Publishers Weekly on the future of YA
Posted: October 4th, 2011, 12:10 pm
http://www.publishersweekly.com/pw/by-t ... f-age.html
Highlights (all wording is from the article linked above):
Highlights (all wording is from the article linked above):
- Teen titles dominate publishers’ fall lists, and those books overwhelmingly feature menacing creatures, forbidden romances, and apocalyptic versions of this and future Earth.
- Suzanne Collins, author: "This is a population of young people who don’t remember a time when the country was not at war."
- Alessandra Balzer, HarperCollins VP: "There are no more taboos; YA covers every category."
- Barry Goldblatt, agent: "In spite of what is said about reading in our country, we have an audience that is constantly hungry for content."

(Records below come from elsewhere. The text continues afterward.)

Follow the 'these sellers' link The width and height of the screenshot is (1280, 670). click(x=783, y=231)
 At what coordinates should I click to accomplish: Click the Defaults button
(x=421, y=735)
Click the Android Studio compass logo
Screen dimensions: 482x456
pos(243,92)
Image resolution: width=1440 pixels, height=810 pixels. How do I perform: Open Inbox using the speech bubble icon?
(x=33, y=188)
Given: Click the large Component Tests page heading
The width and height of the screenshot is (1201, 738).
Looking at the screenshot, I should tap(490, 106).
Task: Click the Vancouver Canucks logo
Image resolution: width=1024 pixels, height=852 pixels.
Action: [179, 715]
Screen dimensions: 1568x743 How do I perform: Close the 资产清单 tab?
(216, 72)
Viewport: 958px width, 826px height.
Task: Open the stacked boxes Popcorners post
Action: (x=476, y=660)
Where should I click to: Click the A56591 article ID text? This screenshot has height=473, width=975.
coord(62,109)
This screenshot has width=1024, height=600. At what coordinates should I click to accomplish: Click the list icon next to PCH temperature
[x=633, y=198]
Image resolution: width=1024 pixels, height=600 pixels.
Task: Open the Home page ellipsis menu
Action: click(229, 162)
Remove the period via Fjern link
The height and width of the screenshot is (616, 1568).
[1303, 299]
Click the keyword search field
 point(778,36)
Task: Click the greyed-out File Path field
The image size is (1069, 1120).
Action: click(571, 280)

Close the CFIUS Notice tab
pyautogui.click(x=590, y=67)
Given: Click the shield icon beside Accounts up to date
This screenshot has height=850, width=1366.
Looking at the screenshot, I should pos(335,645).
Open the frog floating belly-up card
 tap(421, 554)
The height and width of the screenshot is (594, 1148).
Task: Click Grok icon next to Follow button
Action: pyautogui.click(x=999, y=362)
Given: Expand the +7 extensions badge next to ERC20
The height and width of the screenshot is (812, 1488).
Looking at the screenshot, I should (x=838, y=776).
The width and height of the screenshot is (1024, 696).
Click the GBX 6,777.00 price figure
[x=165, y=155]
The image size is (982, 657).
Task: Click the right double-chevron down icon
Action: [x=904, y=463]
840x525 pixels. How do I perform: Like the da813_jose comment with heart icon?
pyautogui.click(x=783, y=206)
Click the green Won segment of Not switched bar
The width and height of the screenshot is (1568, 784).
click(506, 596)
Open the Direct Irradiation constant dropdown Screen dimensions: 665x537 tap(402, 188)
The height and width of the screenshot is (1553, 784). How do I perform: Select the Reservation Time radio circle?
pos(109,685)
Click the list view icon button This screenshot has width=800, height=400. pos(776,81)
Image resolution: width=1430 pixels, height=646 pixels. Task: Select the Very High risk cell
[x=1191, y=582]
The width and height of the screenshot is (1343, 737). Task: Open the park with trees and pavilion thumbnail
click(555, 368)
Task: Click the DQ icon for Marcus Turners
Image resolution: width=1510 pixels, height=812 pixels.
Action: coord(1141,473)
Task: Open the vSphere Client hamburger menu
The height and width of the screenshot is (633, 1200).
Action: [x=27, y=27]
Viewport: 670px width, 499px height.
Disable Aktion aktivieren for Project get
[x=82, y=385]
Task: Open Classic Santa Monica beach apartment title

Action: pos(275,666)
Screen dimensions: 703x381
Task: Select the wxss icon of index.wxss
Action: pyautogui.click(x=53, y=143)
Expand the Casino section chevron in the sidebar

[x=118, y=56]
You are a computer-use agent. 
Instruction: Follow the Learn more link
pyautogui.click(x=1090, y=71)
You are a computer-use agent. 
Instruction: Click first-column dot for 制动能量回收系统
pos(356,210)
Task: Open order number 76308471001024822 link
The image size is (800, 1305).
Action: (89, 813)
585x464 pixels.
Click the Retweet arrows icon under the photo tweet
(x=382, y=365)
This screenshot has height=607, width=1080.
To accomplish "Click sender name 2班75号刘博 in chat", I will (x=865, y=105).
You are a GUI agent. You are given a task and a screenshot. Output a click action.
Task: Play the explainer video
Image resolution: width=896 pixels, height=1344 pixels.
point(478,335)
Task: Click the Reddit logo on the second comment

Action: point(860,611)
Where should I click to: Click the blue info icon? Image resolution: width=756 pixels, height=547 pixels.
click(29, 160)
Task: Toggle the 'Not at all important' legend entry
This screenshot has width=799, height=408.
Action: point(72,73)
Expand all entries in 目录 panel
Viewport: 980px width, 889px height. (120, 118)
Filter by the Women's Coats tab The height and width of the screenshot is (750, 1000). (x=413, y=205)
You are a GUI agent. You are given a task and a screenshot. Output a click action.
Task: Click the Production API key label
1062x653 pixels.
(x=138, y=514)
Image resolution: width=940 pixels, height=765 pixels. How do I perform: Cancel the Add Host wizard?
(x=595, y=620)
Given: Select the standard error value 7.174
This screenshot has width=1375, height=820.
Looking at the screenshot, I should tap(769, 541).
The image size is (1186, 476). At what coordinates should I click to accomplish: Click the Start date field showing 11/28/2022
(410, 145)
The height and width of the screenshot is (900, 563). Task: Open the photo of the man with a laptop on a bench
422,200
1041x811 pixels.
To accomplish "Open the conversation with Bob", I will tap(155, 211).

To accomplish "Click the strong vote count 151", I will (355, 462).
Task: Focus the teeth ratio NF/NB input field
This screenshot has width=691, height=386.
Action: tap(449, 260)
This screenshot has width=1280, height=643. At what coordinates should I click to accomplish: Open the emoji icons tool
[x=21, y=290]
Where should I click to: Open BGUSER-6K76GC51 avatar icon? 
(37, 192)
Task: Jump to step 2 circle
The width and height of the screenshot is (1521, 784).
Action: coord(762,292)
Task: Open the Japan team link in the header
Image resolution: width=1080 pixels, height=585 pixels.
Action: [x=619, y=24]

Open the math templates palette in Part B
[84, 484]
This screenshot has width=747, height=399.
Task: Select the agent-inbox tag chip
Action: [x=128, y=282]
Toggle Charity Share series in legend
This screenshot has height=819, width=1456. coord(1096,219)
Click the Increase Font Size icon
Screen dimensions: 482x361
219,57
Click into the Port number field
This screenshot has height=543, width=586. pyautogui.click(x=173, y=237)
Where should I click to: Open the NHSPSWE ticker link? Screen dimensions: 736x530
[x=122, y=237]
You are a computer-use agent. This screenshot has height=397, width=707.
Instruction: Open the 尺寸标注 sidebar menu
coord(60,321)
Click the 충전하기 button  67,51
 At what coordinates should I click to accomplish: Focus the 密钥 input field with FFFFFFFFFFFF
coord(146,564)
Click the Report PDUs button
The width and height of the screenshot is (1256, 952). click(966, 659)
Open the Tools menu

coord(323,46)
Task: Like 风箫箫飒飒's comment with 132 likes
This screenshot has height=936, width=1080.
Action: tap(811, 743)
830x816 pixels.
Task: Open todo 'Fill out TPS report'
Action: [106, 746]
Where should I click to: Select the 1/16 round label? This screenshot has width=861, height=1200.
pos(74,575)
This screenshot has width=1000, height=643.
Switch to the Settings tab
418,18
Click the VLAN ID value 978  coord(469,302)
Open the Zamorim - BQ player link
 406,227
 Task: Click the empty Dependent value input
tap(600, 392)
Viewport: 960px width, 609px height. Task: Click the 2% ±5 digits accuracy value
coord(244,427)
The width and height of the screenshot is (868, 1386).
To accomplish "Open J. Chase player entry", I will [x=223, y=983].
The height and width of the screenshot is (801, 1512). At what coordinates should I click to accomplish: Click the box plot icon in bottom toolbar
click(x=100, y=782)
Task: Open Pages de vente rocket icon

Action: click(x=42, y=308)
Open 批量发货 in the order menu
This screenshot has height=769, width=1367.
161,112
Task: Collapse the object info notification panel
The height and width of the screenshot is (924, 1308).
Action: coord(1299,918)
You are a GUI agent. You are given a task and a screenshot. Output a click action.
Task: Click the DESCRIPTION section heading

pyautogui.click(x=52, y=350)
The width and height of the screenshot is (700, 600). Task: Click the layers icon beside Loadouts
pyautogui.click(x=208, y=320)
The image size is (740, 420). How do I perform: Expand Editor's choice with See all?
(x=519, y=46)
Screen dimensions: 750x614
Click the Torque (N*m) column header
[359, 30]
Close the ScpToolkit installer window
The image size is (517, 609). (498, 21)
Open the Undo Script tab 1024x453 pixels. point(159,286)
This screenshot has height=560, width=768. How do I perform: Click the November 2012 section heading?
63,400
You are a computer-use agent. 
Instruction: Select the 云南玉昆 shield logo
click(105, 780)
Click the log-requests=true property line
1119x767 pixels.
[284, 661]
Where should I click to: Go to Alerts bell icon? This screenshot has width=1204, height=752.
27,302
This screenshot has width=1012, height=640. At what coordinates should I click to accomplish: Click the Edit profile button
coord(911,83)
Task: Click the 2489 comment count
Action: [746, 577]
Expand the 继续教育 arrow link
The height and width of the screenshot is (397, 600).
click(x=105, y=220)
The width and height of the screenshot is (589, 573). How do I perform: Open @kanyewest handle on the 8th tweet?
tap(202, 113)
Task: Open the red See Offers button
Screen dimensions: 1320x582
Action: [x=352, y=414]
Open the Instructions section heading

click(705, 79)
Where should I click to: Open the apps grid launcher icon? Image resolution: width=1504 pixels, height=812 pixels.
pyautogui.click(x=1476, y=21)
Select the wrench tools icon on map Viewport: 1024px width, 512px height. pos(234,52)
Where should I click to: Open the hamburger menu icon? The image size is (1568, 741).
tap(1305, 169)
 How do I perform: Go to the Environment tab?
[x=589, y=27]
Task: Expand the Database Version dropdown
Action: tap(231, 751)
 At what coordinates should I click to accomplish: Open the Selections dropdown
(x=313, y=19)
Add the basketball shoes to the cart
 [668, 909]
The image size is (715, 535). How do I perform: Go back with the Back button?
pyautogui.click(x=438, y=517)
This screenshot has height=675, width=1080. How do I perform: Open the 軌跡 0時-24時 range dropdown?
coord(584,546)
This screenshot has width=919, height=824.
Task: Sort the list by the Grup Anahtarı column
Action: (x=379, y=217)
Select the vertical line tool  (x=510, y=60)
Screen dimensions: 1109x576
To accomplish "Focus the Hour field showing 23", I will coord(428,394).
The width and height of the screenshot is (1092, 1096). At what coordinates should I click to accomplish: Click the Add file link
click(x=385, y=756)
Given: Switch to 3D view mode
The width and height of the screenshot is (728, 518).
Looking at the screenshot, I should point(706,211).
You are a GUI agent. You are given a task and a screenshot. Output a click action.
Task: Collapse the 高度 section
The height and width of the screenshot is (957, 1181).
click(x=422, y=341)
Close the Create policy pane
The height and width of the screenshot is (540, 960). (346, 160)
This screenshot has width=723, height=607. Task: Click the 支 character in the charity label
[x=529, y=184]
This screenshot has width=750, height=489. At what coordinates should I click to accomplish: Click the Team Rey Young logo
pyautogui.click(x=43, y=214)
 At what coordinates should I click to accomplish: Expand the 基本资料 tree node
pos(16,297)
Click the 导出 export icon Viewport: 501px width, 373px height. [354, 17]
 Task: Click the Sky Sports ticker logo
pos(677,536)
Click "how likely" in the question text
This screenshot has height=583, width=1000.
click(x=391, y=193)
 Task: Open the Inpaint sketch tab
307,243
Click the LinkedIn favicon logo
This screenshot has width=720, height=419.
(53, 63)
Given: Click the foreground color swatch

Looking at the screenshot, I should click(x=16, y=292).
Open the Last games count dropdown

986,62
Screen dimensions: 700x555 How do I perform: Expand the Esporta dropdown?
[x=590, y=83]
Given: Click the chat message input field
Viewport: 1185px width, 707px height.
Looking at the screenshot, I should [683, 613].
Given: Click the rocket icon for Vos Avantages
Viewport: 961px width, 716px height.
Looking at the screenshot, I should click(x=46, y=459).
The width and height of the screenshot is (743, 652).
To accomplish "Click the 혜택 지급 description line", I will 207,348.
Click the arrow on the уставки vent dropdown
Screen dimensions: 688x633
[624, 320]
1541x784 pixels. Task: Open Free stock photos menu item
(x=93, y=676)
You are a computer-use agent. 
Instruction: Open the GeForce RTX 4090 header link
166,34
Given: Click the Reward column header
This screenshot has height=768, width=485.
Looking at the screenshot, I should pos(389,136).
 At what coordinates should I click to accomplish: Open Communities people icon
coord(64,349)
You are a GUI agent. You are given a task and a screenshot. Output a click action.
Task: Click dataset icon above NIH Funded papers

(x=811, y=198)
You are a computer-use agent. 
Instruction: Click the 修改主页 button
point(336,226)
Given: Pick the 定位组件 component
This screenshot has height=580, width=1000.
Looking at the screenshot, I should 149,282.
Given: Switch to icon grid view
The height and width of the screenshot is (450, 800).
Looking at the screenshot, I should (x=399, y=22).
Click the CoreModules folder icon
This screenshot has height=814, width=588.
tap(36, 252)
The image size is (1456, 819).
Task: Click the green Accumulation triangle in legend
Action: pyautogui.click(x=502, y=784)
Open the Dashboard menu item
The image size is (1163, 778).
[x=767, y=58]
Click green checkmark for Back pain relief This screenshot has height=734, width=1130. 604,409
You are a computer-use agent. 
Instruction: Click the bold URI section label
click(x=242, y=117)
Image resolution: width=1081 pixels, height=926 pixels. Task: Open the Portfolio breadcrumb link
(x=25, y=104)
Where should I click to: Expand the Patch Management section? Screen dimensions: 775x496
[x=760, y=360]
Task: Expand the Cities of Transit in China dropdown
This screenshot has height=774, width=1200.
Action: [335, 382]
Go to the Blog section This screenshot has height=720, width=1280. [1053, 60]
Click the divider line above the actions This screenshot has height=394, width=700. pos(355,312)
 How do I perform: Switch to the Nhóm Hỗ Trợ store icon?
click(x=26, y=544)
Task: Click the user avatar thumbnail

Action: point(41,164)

- Jennifer Laughran, agent: "Since bookstores moved the teen section away from the kids’ department, YA books lost the stigma that they were somehow inferior."
- Ginger Clark, agent: "Almost all the editors I saw said they are not buying new paranormal. There was some agreement that readers might not yet have paranormal fatigue, but a lot of editors do."
- The “next big thing” has already arrived—dystopias.
- Rosemary Stimola, agent: "I have been to the dystopian mountaintop, and if the agent who sold The Hunger Games is going to advocate for another dystopia, it’s going to have to be completely special."
- Ginger Clark, agent, has high hopes for a “straight-up science fiction” series... and a historical novel about two girls working in Britain’s Royal Air Force during WWII.